▶ _Task brief_
Would you count how many lines of the entries below include the word "agent"? Give nothing but the number.

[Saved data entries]
※

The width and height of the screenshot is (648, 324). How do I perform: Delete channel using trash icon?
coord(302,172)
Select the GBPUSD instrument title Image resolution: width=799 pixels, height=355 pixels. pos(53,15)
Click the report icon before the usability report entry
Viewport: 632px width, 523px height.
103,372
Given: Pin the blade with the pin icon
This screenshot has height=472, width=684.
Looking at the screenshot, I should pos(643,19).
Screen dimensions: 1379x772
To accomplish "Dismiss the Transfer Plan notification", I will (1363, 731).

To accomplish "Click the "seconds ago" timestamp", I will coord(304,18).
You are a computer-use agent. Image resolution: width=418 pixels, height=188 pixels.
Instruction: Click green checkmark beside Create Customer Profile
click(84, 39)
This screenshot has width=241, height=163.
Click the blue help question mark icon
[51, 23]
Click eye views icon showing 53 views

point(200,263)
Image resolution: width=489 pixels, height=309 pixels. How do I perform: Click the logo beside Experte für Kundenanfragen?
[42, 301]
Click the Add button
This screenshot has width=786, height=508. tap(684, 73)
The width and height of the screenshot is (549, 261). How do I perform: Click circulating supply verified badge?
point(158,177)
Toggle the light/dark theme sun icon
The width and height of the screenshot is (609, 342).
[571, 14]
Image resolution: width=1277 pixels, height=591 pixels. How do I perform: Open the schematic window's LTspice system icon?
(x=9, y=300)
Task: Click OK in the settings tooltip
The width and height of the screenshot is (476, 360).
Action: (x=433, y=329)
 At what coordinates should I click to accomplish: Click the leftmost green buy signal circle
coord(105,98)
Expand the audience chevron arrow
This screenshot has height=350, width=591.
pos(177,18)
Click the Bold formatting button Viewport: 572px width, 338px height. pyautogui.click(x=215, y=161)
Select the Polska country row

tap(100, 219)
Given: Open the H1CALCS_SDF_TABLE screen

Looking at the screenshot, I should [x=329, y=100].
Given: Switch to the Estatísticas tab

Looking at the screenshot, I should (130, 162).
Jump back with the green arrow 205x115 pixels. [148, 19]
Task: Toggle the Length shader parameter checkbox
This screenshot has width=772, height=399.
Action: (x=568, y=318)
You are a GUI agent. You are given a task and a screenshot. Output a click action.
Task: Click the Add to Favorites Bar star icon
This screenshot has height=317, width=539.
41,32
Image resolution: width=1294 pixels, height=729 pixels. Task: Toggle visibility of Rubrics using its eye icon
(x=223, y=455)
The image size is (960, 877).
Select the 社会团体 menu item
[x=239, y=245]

※

▶ _Solution to this task_
2